STAGE 1: Early on, the partnership focused on informal data collection to better understand veterans’ perspectives on gaps in community services, overcoming key differences in clinical vs. community priorities, and gathering grant support and practical resources to further the work. Outcomes of this stage included deeper mutual understanding between the academic and veteran community partners as well as a successful large scale grants. STAGE 2: At the middle point in the journey, the partnership expanded to include additional university and community agency partners. Issues around scaling activity up, partnership governance, and executing a more complex, formalized research agenda emerged. During this time period, the partnership helped to found a broad, stage-wide coalition focused on veteran health and published several studies using a Community-Based Participatory Research (CBPR) approach. STAGE 3: At present, the partnership is focused on disseminating veteran peer support training materials that were collaboratively created, initiating and contributing to national policy conversations on veteran engagement strategies within the VA (e.g. CIDER, HSR&D, COIN), as well as at the regional (VISN level), state (e.g. WI veteran peer respite) and county levels (e.g. veteran court systems). At this stage, further alignment was also created between the veteran health coalition and the VA Community Veteran Engagement Board (CVEB) program, while ensuring local, community control was retained. The partnership published a scholarly journal special issue on veteran collaborative research and is continuing to facilitate research opportunities for academics interested in developing authentic, bi-directional collaborations with veterans and the agencies that serve them. The intent of this presentation is to provide a detailed summary both of the relationally driven aspects and technical components of large veteran specific partnerships and coalitions to encourage other groups to replicate and expand on this approach.

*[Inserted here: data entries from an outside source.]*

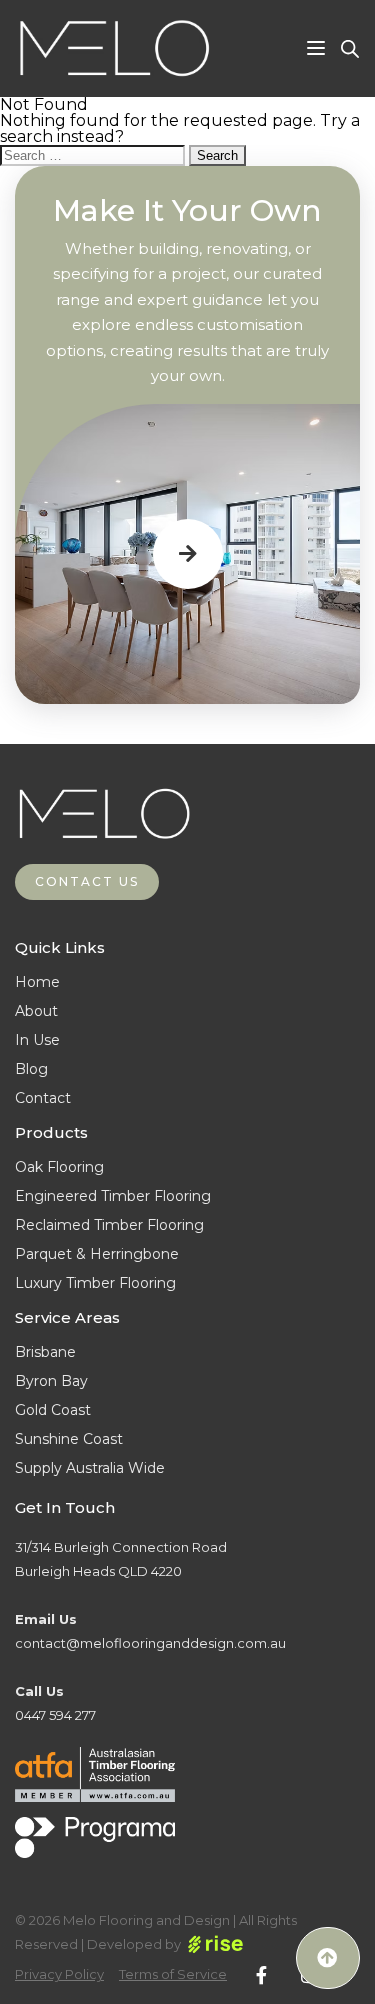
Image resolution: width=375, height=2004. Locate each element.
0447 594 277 (55, 1715)
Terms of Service (173, 1974)
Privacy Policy (59, 1974)
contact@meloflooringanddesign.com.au (150, 1643)
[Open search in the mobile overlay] (350, 49)
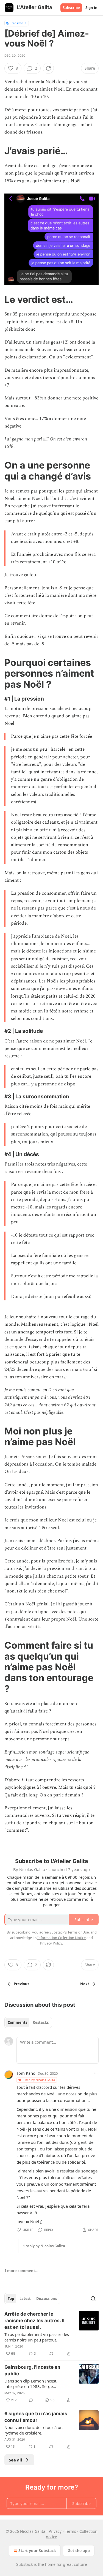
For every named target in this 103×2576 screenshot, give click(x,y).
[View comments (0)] (31, 2400)
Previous (21, 1983)
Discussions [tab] (46, 2298)
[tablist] (28, 2022)
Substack (24, 2564)
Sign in (91, 7)
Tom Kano (25, 2073)
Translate (16, 23)
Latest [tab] (25, 2298)
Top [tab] (11, 2298)
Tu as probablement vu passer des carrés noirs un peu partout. (36, 2337)
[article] (51, 2334)
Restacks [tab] (41, 2022)
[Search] (93, 2298)
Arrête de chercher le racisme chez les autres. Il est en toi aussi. (34, 2320)
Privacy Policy (51, 1943)
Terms (70, 2531)
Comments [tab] (17, 2022)
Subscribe (71, 7)
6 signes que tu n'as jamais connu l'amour (35, 2417)
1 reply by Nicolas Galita (44, 2245)
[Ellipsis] (95, 2073)
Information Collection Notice (61, 1937)
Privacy (55, 2531)
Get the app (79, 2550)
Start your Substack (37, 2550)
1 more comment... (21, 2270)
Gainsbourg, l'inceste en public (32, 2370)
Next (84, 1983)
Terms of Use (78, 1932)
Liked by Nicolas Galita (39, 2080)
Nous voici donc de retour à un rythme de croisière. (33, 2430)
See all (15, 2460)
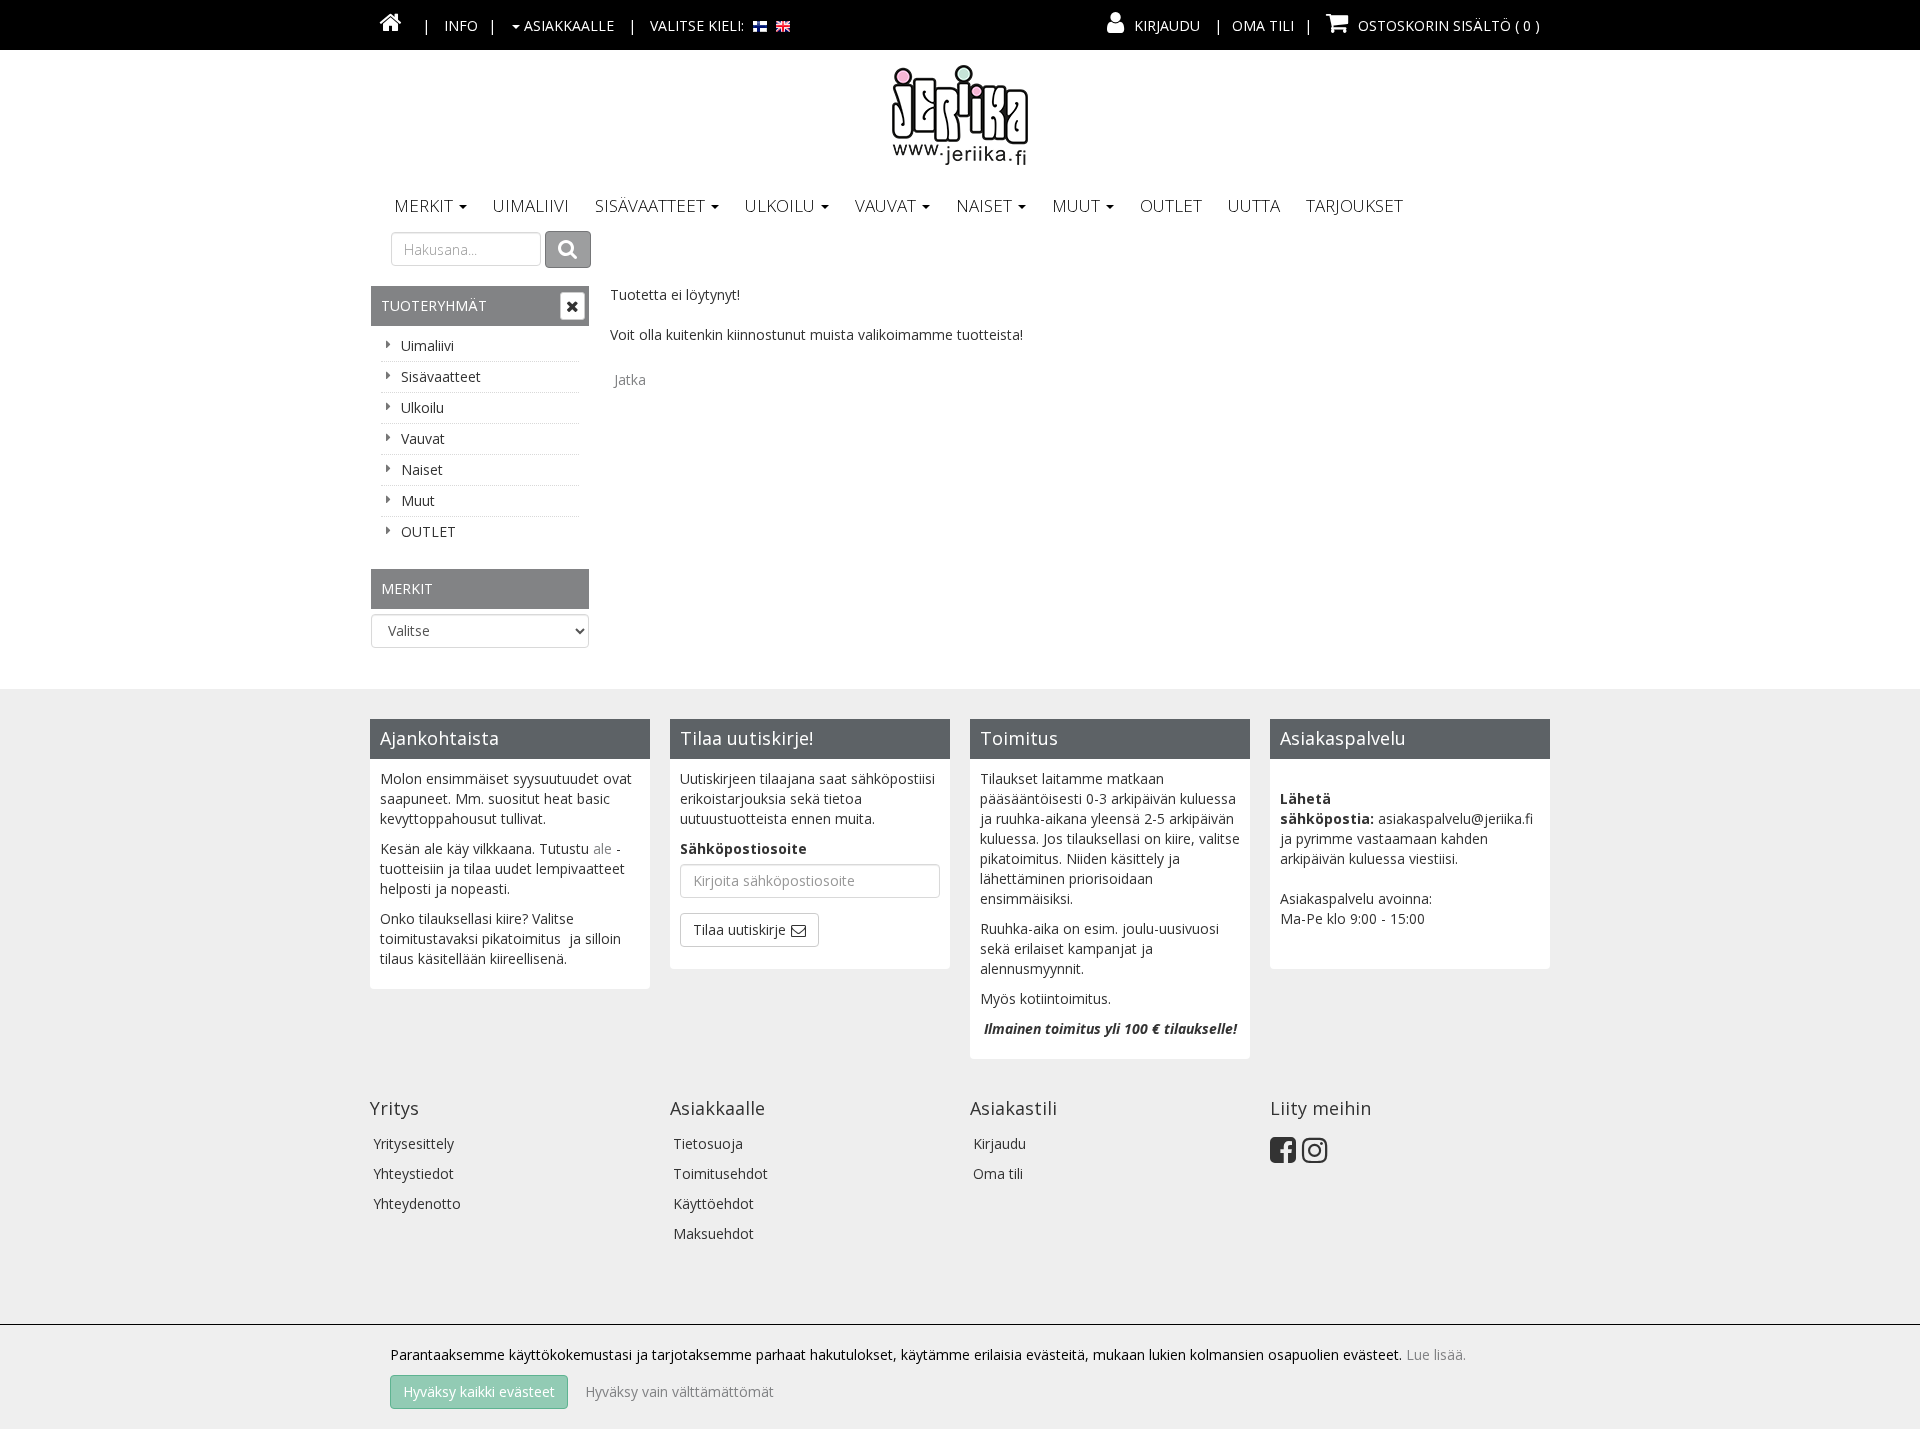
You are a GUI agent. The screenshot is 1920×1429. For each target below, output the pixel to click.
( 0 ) (1449, 25)
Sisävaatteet (652, 205)
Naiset (986, 205)
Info (461, 25)
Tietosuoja (708, 1143)
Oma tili (1263, 25)
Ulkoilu (782, 205)
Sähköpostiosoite (743, 848)
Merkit (425, 205)
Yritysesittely (413, 1143)
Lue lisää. (1436, 1354)
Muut (1078, 205)
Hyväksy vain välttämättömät (679, 1391)
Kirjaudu (1167, 25)
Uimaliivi (531, 205)
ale (602, 848)
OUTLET (1171, 205)
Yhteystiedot (413, 1173)
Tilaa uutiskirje (739, 929)
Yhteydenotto (417, 1203)
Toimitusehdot (720, 1173)
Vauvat (887, 205)
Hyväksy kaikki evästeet (479, 1391)
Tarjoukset (1354, 205)
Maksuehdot (713, 1233)
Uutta (1254, 205)
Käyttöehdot (713, 1203)
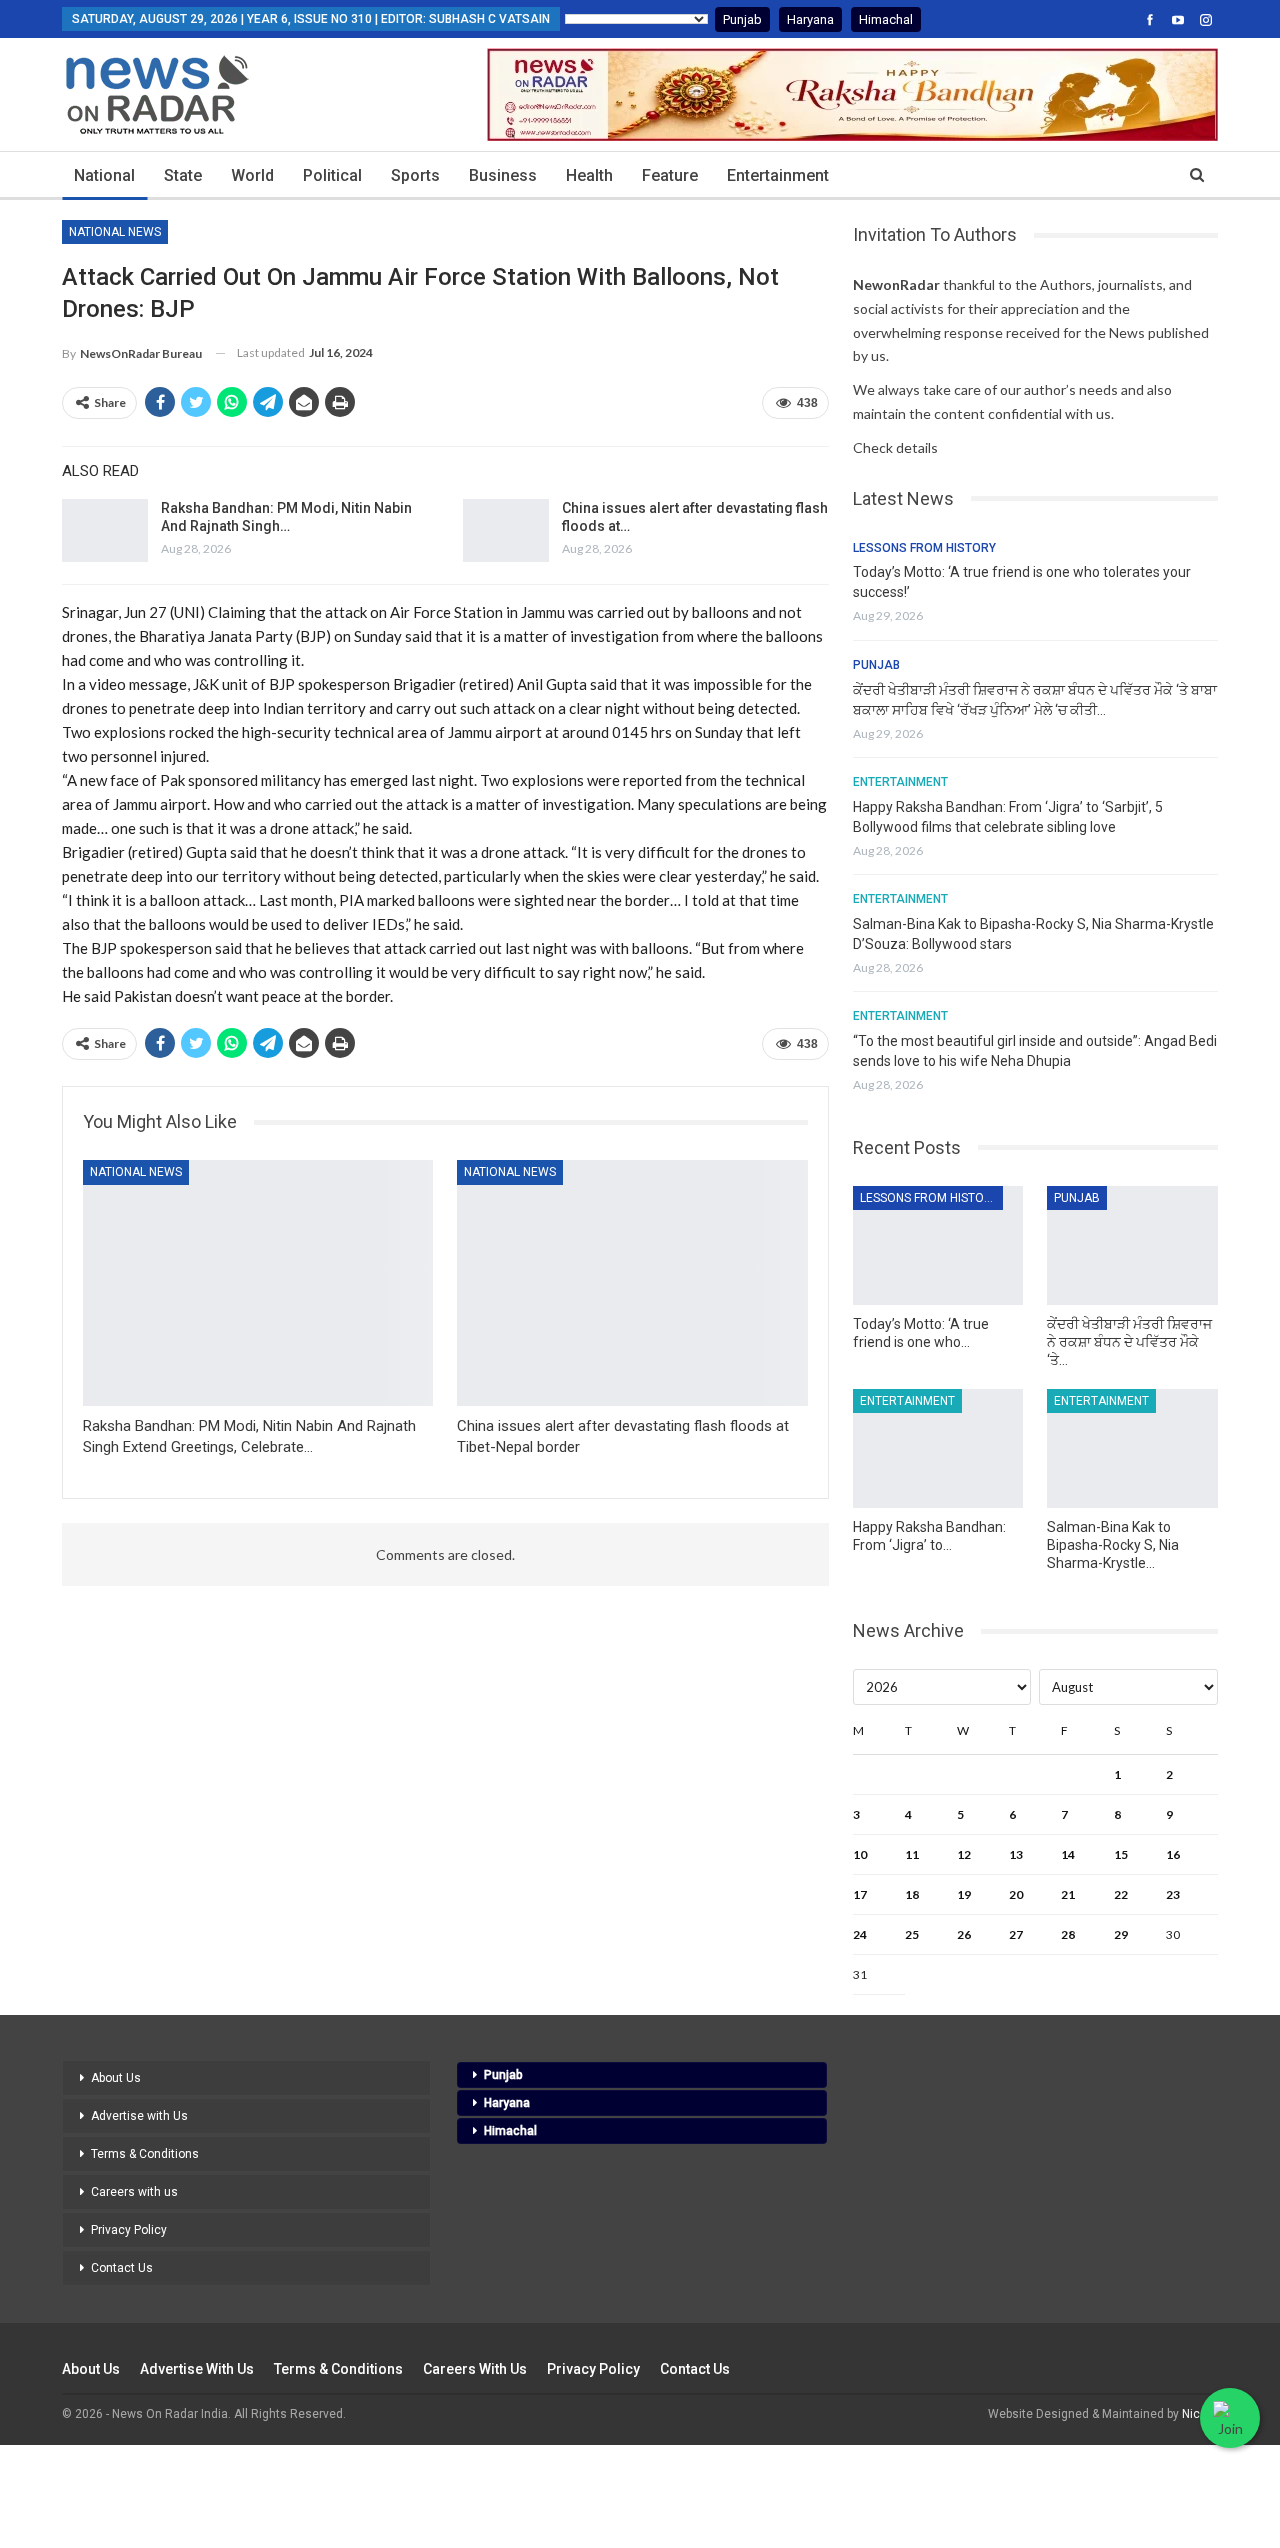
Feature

1. Participants will be able to identify and anticipate key “stuck points” in the relationships between veteran agencies and larger university and healthcare partners.
2. Participants will consider ways to apply the approach and lessons learned from this partnership to their own context and sketch out ways to improve multi-agency collaborations for veteran services in their own community.
3. Participants will be able to describe key factors that facilitate open, constructive personal and agency level conversations that allow differences in worldviews, priorities and values to be comprehensively addressed as a key element in developing trust and mutuality.